Introduction: The focal adhesion protein zyxin participates in the organization of the cytoskeleton. However, the real function of zyxin is not known. In this study we have analyzed its role in vascular tone regulation and pressure-induced gene expression.

Methods: Femoral arteries freshly isolated from zyxin-null and wild type C57/BL6 mice were isolated and subjected to defined perfusion conditions in a pressure myograph with real time diameter measurement. Primary human endothelial cells (EC) were cultured on flexible membranes and subjected to cyclic strain in a computer-assisted device. Analytical standard procedures such as real time RT-PCR, Western blot and (immuno-)histochemisty were used.
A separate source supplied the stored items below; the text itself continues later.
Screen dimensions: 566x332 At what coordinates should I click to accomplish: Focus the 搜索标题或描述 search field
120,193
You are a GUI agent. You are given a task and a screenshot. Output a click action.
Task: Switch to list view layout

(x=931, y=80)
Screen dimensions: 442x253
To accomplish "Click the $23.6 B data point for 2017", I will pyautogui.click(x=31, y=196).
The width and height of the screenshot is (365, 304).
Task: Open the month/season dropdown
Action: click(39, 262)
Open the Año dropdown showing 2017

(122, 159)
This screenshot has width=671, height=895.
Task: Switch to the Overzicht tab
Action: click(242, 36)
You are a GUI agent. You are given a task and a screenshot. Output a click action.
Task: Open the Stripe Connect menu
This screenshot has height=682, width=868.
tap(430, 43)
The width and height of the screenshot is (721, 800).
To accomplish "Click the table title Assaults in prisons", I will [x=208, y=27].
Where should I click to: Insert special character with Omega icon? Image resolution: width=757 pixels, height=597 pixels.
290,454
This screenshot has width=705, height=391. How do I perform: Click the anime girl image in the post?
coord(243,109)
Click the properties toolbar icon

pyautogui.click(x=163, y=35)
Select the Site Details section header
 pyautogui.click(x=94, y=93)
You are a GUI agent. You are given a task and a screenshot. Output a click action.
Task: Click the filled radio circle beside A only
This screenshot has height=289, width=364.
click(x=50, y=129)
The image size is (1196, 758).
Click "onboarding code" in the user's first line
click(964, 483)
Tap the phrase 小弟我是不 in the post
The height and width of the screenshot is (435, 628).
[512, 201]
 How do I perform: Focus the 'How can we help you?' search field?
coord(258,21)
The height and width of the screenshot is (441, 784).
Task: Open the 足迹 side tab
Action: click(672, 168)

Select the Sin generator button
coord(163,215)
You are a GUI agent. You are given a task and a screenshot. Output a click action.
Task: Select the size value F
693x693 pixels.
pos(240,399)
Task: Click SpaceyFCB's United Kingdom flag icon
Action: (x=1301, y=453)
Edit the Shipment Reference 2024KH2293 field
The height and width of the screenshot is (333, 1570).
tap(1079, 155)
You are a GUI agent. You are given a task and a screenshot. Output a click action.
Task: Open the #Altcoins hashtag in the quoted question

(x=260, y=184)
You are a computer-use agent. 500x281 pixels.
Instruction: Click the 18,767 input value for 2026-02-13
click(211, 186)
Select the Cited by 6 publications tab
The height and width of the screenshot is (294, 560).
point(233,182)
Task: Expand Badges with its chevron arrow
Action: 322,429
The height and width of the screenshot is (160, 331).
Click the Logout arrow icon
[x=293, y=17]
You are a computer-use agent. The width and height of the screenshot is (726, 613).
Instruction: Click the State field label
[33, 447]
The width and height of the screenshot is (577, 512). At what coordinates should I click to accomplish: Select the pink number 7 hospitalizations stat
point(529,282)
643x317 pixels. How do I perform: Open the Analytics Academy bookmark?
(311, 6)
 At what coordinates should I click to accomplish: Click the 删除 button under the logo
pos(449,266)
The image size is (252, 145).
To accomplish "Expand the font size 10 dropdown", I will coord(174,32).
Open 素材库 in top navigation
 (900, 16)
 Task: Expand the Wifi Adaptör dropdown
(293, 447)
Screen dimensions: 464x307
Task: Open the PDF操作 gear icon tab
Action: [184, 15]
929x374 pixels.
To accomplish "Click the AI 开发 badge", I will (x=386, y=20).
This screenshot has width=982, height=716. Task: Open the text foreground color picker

Results: In response to increases in wall tension, zyxin translocates to the nucleus and mediates stretch-induced gene expression. Zyxin-deficient arteries respond to prolonged increases in pressure with a perpendicular rearrangement of medial smooth muscle cells. This adaptive alignment along the pressure gradient explains the inability of zyxin-deficient vessels to contract properly in response to vasoactive compounds such as epinephrine, ACh or ET-1.

Conclusion: In vascular cells, zyxin has a dual role as an organizer of the force-producing machinery and as a mechanotransducer upon mechanical overload.